Vegetable insults is #1 on the multicollider.
 
Has been all day.
Hence the gold problem.
I finally voted to close.
 
Meanwhile, my nice plug for Robert Pinsky's English translation of The Inferno got deleted along with the question itself.
Go do something useful. Delete veggie insults. Let's close that sucker right now. It's gotta be off topic or something. Not constructive.
 
I’m sorry.
I liked your terza rima thing.
 
Three votes for closing veggie love.
Can we get two more? I say, Can we get two more freakin' votes to close the worst question we've seen all year?
 
12:41 AM
It’s a start.
 
Seriously, one in seven gold-badge questions (10k views) has been closed. And most of the rest ought to be.
Keeping Up With The Cardassians.
 
All those views golds suck.
I don’t know what that means, Rob.
 
Pun on Cardassians from Star Trek => The Kardashians from who the fuck cares where.
Keeping Up with the Kardashians (often referred to simply as The Kardashians) is an American reality television series that premiered on October 14, 2007, on E!. It follows the lives of the Kardashian/Jenner family, including sisters Kourtney, Kim, and Khloé Kardashian. As of September 2012, seven seasons of the series have aired. On April 24, 2012, E! signed a new three-year deal with the Kardashian family that will keep the series on the air through the ninth season. The series' success has led to three spin-offs: Kourtney and Kim Take New York, Khloé & Lamar and Kourtney and Kim Take M...

Information provided:
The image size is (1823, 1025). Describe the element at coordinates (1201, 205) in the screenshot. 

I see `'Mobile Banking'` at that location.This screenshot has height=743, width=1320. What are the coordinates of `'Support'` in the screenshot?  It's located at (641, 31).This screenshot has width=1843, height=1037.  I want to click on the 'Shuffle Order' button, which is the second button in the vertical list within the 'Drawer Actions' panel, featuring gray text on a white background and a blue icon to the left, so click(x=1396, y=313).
...
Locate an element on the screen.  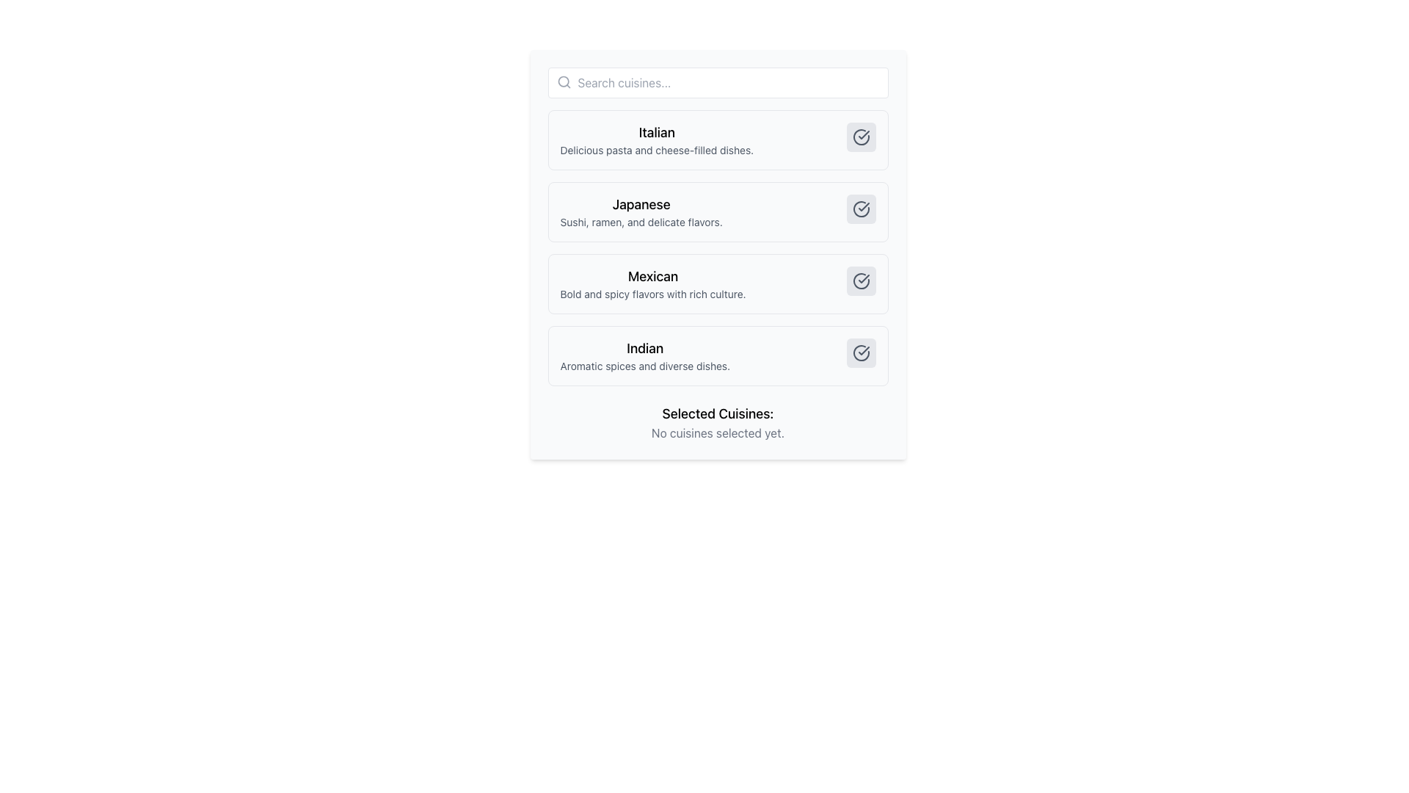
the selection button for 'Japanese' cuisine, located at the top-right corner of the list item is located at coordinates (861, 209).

Required work:
• 1. Answer the following from the chat log:
(a) Whose English translation of The Inferno was mentioned in the plug that got deleted?
(b) What fraction of gold-badge questions does the chat log say has been closed?
(c) On what date and on which network did Keeping Up with the Kardashians premiere?
• 2. Extend the chat log about closing the vegetable insults question, continuing on from its final line.

Exercise results:
• 1.
(a) Robert Pinsky's.
(b) One in seven.
(c) October 14, 2007, on E!.

• 2.
I've read about this and I still don't know what it is.
 
Fuck that noise. I mean, really. Not just TV but irreality TV!?
 
It's of a piece with our veggie question.
 
12:45 AM
We have a question about these chickies?
 
No.
I'm trying to find an unreal-world parallel.
 
ok
 
For the vapidity and aridity of such questions.
 
1:11 AM
Hola.
 
Hullo.
Can you help rid us of this turbulent vegetable question?
 
Maybe. I dunno. I'm on the iPad, practicing Cyrillic.
I was just popping in to ask @Reg if the handwriting here is cursive, or just regular, like people usually write in italic script.
 
I can tell you that it is.
I had to learn to write cursive Russian when I took it in high school, and that's what it looks like.
 
Oh. I didn't know you knew any Russian. Thanks.
 
I know very little. That was a long time ago. I only took the class because it was a catholic high school, segregated by gender, and I knew there would be girls in that class because they couldn't afford to have two Russian teachers.
 
1:18 AM
Good reason.
 
The clumsy-as-a-cauliflower question’s closevote is still at 3. Well, maybe people think it is useful. I’d like to find those people and have them tell me why.
Clever as a cattail. Frisky as a fern. Daft as a daffodil. Nimble as a nasturtian. Wry as rye. Cute as a catkin. Horny as an artichoke. Cheerful as a cherry.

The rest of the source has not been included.